No nos hizo falta ver las durísimas imágenes para hacernos una idea de la magnitud de la tragedia, de ponernos por un momento en la piel de aquellas personas. El 11 de marzo de 2004, España entera lloró en silencio y se desgarró de dolor. Todos quisimos estar allí, en Madrid, ofreciendo nuestro cariño a los heridos. A todos se nos secó el aliento y muchos se quedaron sin lágrimas. El país entero se paralizó fruto de un acto miserable, cobarde y ruin perpetrado por unos descerebrados que pugnaban por yacer con cientos de vírgenes el resto de su vida.

El atroz atentado no dejó lugar para la ira, esa actitud es para los débiles. Los españoles pensábamos que teníamos el corazón duro por el continuo goteo de los asesinatos causados por la banda terrorista ETA: cientos de guardias civiles, militares, políticos y€ millares de familias colateralmente perjudicadas. Pensábamos que el atentado de Hipercor sería el episodio más sangriento de nuestra historia negra, pero hace diez años, aquel atentado en nuestra muy querida Barcelona, se quedó en mantillas.
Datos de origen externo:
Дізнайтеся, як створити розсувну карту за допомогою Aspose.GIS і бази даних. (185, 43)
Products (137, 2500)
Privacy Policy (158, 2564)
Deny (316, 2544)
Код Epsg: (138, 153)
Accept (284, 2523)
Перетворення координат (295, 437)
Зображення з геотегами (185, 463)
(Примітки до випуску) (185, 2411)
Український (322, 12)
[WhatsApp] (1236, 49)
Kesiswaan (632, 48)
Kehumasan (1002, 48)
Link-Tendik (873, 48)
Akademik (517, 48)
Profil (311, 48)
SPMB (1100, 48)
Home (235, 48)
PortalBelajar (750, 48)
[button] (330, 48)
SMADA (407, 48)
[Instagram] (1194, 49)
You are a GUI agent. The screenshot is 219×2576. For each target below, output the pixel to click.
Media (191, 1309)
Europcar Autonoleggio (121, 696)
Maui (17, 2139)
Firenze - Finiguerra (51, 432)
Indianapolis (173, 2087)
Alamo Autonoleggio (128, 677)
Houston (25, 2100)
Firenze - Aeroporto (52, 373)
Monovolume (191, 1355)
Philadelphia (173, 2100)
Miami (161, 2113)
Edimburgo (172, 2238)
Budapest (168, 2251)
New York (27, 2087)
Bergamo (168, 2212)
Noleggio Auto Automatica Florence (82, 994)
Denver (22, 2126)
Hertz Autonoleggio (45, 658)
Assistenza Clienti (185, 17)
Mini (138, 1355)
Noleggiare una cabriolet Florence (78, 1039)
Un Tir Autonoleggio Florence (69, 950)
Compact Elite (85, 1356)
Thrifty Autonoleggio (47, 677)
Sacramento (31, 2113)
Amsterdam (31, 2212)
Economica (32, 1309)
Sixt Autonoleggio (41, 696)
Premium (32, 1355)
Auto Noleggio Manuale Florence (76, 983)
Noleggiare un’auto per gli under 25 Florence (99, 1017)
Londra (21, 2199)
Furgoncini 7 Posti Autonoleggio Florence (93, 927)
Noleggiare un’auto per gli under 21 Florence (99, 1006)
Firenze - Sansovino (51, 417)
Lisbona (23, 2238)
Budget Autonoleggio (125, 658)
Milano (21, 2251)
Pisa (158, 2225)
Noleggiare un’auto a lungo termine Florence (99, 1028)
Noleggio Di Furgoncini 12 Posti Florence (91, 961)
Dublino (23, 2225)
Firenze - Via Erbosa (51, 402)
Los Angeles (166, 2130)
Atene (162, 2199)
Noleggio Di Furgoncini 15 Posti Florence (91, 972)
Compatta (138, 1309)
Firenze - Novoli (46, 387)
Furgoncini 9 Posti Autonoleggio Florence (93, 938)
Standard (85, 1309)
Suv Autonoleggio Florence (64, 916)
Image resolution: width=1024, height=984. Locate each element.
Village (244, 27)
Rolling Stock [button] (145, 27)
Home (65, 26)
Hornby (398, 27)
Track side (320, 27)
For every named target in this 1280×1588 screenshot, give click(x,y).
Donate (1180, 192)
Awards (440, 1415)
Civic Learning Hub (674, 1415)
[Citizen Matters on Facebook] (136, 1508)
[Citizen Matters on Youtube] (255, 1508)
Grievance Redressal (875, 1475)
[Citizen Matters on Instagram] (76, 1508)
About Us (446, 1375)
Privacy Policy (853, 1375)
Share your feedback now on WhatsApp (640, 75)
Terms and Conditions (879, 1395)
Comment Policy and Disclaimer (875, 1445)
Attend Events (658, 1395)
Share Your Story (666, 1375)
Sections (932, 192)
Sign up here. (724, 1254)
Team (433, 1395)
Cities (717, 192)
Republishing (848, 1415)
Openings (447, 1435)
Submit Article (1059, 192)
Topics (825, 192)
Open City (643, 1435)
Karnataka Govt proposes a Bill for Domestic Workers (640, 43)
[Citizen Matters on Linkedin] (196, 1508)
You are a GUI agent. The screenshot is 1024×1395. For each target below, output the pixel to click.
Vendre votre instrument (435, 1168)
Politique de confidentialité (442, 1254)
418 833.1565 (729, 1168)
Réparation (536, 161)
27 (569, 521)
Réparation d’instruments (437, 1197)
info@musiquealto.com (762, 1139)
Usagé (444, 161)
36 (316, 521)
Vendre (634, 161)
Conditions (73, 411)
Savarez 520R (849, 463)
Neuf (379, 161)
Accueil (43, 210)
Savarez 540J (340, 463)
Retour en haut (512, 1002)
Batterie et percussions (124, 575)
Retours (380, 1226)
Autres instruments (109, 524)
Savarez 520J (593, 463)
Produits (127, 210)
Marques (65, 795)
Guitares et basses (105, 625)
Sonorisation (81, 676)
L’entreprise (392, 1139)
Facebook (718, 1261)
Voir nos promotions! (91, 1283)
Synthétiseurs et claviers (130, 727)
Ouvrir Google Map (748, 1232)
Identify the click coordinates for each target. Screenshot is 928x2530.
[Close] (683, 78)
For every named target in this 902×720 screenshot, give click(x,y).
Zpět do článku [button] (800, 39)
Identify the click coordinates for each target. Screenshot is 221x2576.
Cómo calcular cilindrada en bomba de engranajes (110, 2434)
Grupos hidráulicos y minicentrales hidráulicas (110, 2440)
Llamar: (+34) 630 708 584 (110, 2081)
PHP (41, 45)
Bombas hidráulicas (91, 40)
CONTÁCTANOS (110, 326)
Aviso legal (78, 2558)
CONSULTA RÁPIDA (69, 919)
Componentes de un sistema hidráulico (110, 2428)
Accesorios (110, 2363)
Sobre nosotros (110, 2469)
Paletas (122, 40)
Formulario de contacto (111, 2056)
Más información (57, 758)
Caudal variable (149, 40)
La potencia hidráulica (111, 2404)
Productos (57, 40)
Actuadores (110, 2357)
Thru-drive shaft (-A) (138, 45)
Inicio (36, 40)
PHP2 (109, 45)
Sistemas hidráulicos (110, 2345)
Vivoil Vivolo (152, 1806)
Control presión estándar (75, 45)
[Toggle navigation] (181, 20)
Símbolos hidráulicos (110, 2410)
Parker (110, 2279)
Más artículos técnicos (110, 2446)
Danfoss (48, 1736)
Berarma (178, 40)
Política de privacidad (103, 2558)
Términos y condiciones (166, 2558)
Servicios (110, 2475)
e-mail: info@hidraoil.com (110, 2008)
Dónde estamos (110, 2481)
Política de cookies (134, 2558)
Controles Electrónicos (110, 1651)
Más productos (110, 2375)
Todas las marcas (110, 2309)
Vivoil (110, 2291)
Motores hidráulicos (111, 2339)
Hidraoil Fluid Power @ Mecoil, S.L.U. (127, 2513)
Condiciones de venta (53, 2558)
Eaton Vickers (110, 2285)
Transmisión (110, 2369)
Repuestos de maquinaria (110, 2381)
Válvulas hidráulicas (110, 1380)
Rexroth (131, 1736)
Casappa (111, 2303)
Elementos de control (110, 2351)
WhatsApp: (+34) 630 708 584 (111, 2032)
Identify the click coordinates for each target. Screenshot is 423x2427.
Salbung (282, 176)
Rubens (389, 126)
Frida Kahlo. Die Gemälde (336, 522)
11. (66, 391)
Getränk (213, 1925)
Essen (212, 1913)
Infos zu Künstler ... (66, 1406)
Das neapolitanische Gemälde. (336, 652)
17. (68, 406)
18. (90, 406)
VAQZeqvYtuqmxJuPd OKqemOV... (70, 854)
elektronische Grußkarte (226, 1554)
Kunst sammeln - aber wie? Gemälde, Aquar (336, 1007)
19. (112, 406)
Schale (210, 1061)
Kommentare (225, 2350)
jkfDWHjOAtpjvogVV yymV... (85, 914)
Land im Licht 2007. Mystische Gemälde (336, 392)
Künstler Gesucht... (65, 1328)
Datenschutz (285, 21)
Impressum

Las confusas investigaciones llevadas a cabo con posterioridad a la tragedia harían que muchos de ustedes atribuyeran este atentado a la participación española en la guerra de Irak; algunos pensaron, y aún lo siguen haciendo a día de hoy, que hubo conexiones con la banda terrorista ETA; otros, que hubo otro tipo de fallidas y oscuras alianzas€ ¡vaya usted a saber! Yo no soy nadie para opinar y ustedes son muy libres de haber sacado sus propias conclusiones, pero hay una cosa clara: el extremismo religioso, la intolerancia, el odio y la inmadurez mental convirtieron, hace diez años a miles de familias más o menos felices, más o menos ricas o pobres, normales y corrientes como la suya o la mía en unas personas tristes, mutiladas, asustadizas, solitarias, viudas y desgraciadas. ¡Que no se nos olvide!

Creo, con total seguridad, que seremos muchos los que, desde diversos medios daremos hoy pábulo al recuerdo de este atentado terrorista. No podemos tomarnos la licencia de olvidar. En mi ciudad, Cartagena, tenemos un referente, El Zulo. La escultura de bronce fundido es obra de Víctor Ochoa y está ubicada estratégicamente en la explanada del puerto. La pieza, de 4,80 metros de altura y casi dos toneladas de peso, muestra a un hombre pensativo, desnudo y en posición fetal. Reflexiona, al igual que todos ustedes, sobre el porqué de esta barbarie, pero creo sinceramente que ninguno hemos llegado a dar aún con el porqué de esas 191 muertes. Para todos aquellos que desde entonces sufren en silencio el sinsentido de la violencia, mi más profundo cariño y más mi sincero pesar en la distancia y en el tiempo.